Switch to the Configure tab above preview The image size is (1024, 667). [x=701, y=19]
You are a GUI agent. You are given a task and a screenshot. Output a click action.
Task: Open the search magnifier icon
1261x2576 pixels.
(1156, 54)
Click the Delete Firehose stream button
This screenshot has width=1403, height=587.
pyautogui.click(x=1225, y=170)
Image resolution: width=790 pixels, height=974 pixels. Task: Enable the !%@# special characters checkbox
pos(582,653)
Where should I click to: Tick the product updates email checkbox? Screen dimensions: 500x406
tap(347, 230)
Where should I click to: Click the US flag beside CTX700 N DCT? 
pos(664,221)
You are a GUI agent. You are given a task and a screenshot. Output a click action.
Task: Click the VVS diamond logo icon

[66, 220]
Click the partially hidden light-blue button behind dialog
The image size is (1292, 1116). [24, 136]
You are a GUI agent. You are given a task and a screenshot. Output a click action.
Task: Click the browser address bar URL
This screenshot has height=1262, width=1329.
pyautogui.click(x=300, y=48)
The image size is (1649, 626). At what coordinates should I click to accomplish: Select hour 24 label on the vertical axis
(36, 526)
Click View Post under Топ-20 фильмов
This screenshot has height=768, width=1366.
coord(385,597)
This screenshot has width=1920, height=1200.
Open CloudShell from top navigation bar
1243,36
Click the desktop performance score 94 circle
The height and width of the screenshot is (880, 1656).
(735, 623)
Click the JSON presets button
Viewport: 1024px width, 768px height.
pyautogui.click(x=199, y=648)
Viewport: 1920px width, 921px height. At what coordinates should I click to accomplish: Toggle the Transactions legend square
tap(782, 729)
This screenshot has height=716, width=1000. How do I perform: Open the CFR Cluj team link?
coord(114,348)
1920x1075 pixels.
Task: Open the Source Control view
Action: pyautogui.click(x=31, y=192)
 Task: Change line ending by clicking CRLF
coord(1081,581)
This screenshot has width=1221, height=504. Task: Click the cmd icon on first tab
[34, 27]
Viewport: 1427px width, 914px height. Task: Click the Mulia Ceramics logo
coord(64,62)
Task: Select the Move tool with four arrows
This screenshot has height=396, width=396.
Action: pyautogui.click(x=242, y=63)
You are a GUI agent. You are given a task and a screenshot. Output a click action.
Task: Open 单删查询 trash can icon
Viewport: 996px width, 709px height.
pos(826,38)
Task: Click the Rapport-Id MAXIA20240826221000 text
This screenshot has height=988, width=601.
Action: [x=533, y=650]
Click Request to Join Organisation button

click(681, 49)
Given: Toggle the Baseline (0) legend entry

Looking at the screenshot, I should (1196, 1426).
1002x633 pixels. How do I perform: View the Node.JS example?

# TASK
Render every line of the rows above as a Markdown table with the columns Num and Line, omitting blank lines.

# SOLUTION BELOW
| Num | Line |
|---|---|
| 1 | Switch to the Configure tab above preview The image size is (1024, 667). [x=701, y=19] |
| 2 | You are a GUI agent. You are given a task and a screenshot. Output a click action. |
| 3 | Task: Open the search magnifier icon |
| 4 | 1261x2576 pixels. |
| 5 | (1156, 54) |
| 6 | Click the Delete Firehose stream button |
| 7 | This screenshot has width=1403, height=587. |
| 8 | pyautogui.click(x=1225, y=170) |
| 9 | Image resolution: width=790 pixels, height=974 pixels. Task: Enable the !%@# special characters checkbox |
| 10 | pos(582,653) |
| 11 | Where should I click to: Tick the product updates email checkbox? Screen dimensions: 500x406 |
| 12 | tap(347, 230) |
| 13 | Where should I click to: Click the US flag beside CTX700 N DCT?  |
| 14 | pos(664,221) |
| 15 | You are a GUI agent. You are given a task and a screenshot. Output a click action. |
| 16 | Task: Click the VVS diamond logo icon |
| 17 | [66, 220] |
| 18 | Click the partially hidden light-blue button behind dialog |
| 19 | The image size is (1292, 1116). [24, 136] |
| 20 | You are a GUI agent. You are given a task and a screenshot. Output a click action. |
| 21 | Task: Click the browser address bar URL |
| 22 | This screenshot has height=1262, width=1329. |
| 23 | pyautogui.click(x=300, y=48) |
| 24 | The image size is (1649, 626). At what coordinates should I click to accomplish: Select hour 24 label on the vertical axis |
| 25 | (36, 526) |
| 26 | Click View Post under Топ-20 фильмов |
| 27 | This screenshot has height=768, width=1366. |
| 28 | coord(385,597) |
| 29 | This screenshot has width=1920, height=1200. |
| 30 | Open CloudShell from top navigation bar |
| 31 | 1243,36 |
| 32 | Click the desktop performance score 94 circle |
| 33 | The height and width of the screenshot is (880, 1656). |
| 34 | (735, 623) |
| 35 | Click the JSON presets button |
| 36 | Viewport: 1024px width, 768px height. |
| 37 | pyautogui.click(x=199, y=648) |
| 38 | Viewport: 1920px width, 921px height. At what coordinates should I click to accomplish: Toggle the Transactions legend square |
| 39 | tap(782, 729) |
| 40 | This screenshot has height=716, width=1000. How do I perform: Open the CFR Cluj team link? |
| 41 | coord(114,348) |
| 42 | 1920x1075 pixels. |
| 43 | Task: Open the Source Control view |
| 44 | Action: pyautogui.click(x=31, y=192) |
| 45 |  Task: Change line ending by clicking CRLF |
| 46 | coord(1081,581) |
| 47 | This screenshot has width=1221, height=504. Task: Click the cmd icon on first tab |
| 48 | [34, 27] |
| 49 | Viewport: 1427px width, 914px height. Task: Click the Mulia Ceramics logo |
| 50 | coord(64,62) |
| 51 | Task: Select the Move tool with four arrows |
| 52 | This screenshot has height=396, width=396. |
| 53 | Action: pyautogui.click(x=242, y=63) |
| 54 | You are a GUI agent. You are given a task and a screenshot. Output a click action. |
| 55 | Task: Open 单删查询 trash can icon |
| 56 | Viewport: 996px width, 709px height. |
| 57 | pos(826,38) |
| 58 | Task: Click the Rapport-Id MAXIA20240826221000 text |
| 59 | This screenshot has height=988, width=601. |
| 60 | Action: [x=533, y=650] |
| 61 | Click Request to Join Organisation button |
| 62 | click(681, 49) |
| 63 | Given: Toggle the Baseline (0) legend entry |
| 64 | Looking at the screenshot, I should (1196, 1426). |
| 65 | 1002x633 pixels. How do I perform: View the Node.JS example? |